* begin Document passage *
Re: [DISCUSS] Release Flink 1.1.5 / Flink 1.2.1

2017-03-24 Thread Tzu-Li (Gordon) Tai
Thanks Robert for taking care of this!

On March 24, 2017 at 7:24:59 PM, Robert Metzger (rmetz...@apache.org) wrote:

Hi Gordon,  
I didn't see your request for a release manager.  
I'm volunteering to take this one. Its a little bit easier for me as a PMC  
member to do the actual release in the end.  

On Fri, Mar 24, 2017 at 7:02 AM, Tzu-Li (Gordon) Tai   
wrote:  

> Update for 1.2.1:  
>  
> The last fix was just merged!  
>  
> Since nobody else seems interested in managing 1.2.1, I can also help with  
> this one :)  
> I’ll create the release candidate over the weekend so we can start the  
> testing / voting next Monday.  
>  
> - Gordon  
>  
> On March 22, 2017 at 12:35:25 AM, Tzu-Li (Gordon) Tai (tzuli...@apache.org)  
> wrote:  
>  
> Sorry, I missed one other pending issue for Flink 1.2.1:  
>  
> - https://issues.apache.org/jira/browse/FLINK-5972  
> Disallow shrinking merging windows. This would replace  
> https://issues.apache.org/jira/browse/FLINK-5713, which was previously  
> listed as a blocker for 1.2.1.  
> Status: PR review pending - https://github.com/apache/flink/pull/3587  
>  
> On March 22, 2017 at 12:23:03 AM, Tzu-Li (Gordon) Tai (tzuli...@apache.org)
* end Document passage *
Set problem A: In the Flink release thread, which issue was FLINK-5972 meant to replace?
* begin Records provided *
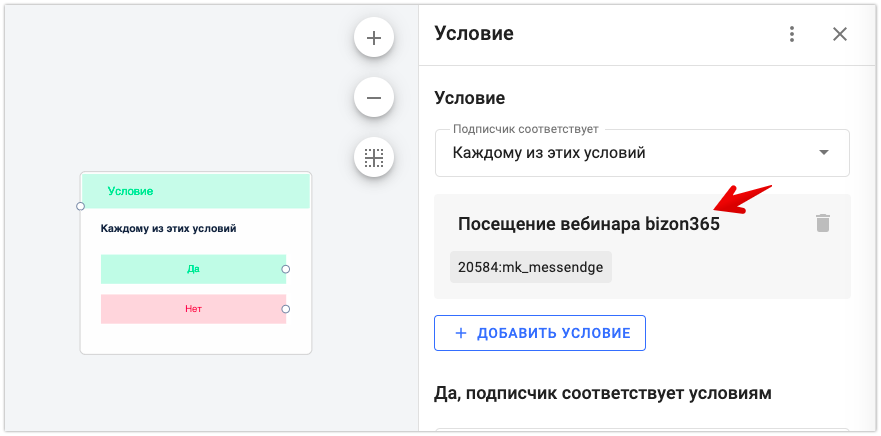
Task: Select the green Условие node header
Action: 196,191
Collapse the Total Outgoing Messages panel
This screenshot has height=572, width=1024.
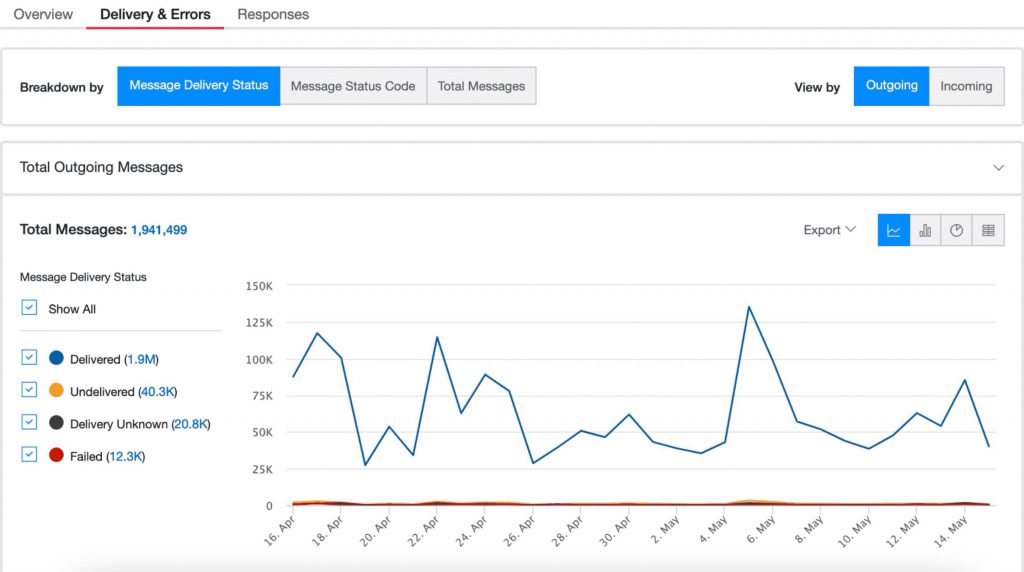point(998,168)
* end Records provided *
Set problem B: Rewrite the entries from the line with "Collapse the Total Outgoing Messages panel" through the end of the entries, switching "panel" to "section" and leaving everything else unchanged. Give only those lines, without the pictures.

Correct output A: FLINK-5713

Correct output B:
Collapse the Total Outgoing Messages section
This screenshot has height=572, width=1024.
point(998,168)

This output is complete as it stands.